The thing about disk spill here is no one seems to bite on the idea of
replacing any existing solutions with Giraph if spill to disk is involved, most
folks here seem already convinced that a solution that spills to disk too much
is not different enough from the existing solutions for a given use case to
warrant changing the approach. The use cases for Giraph here revolve around
scale out on many machines and running in-memory. I am hoping by getting your
params set right and using it as an emergency buffer when memory is just too
tight we can gradually loosen up this view and let users decide for themselves
if its an option they want to exercise, but as it stands now I need to pursue
solutions that are at least feasible in memory first. I am excited to see this
might still be a viable option to make this work. Thanks for the advice!
As far as where the crash occurs, I'm saying the whole graph data I'm using
loads no problem and can exist in memory. So far as I tested an earlier
messaging solution and GIRAPH-314 with amortizing on different numbers of
supersteps, the data in-memory was not where the errors were reported. They
were coming on the Netty receiving side as all the messages were arriving at
their destinations. When the messages arrive, the data (for the most part) is
aggregating how many times a 2nd degree neighbor is encountered in incoming
messages, so the data we aggregate at each vertex is not going to grow as fast
as the accumulated size of the messages the vertex receives. Thats why the
amortizing helped so much, if we can process each message we can GC it quickly
and the local storage per vertex only grows in size when a new unique neighbor
ID is encountered in an incoming message.

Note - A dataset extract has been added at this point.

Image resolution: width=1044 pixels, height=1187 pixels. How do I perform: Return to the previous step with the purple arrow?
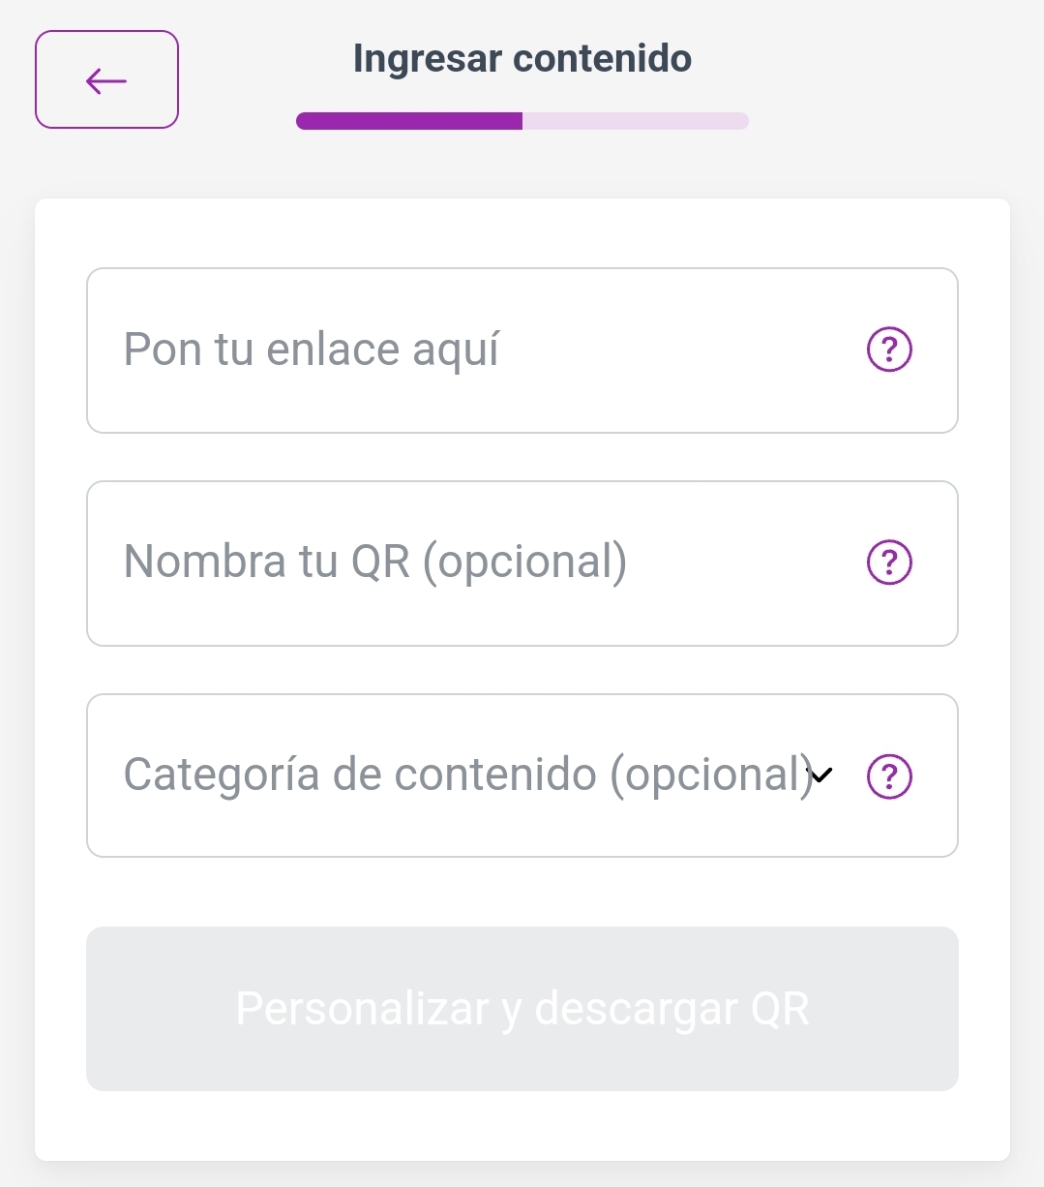click(x=106, y=80)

So...we'll see what actually happens, this is an experiment after all, but so
far so good. The volume on the network and messages sitting on the sender or
receiver end before processing in a given superstep seem to represent the
memory overload dangers. If we amortize message volume over supersteps and
de-duplicate transmissions, this pressure is relieved. How much remains to be
seen. I am still operating from a laptop and haven't been able to get set up to
do testing yet so no word. But i think your fix was just the right thing to get
past the error I was seeing, thanks!
Two things I want to try in another iteration on this patch right away:
1) Try to use the PartitionOwner to send one copy to each host worker and
spread out duplicate references to partitions on the remote owner rather than
grouping them early as we spoke about. In this way perhaps even when a use case
does not combine this with -Dhash.userPartitionCount we can at least
deduplicate volume of messages on the wire to the same host all the time. If
this goes well, it will not be hard to throw up another JIRA and convert
SendMessageCache similarly.
2) make sure the solution is robust for non-idempotent messaging by removing
the M -> Set<I> in favor of a M -> List<I> model to retain duplicate deliveries
of the same message to the same vertex. In cases like PageRank where the same
DoubleWritable might get sent to the same vertex from neighbors on the same
sending worker from multiple partitions on that worker, this message has to be
seen as a "fresh delivery" of that value as the receiver iterates on its
message for each sender that "sent" a copy originally.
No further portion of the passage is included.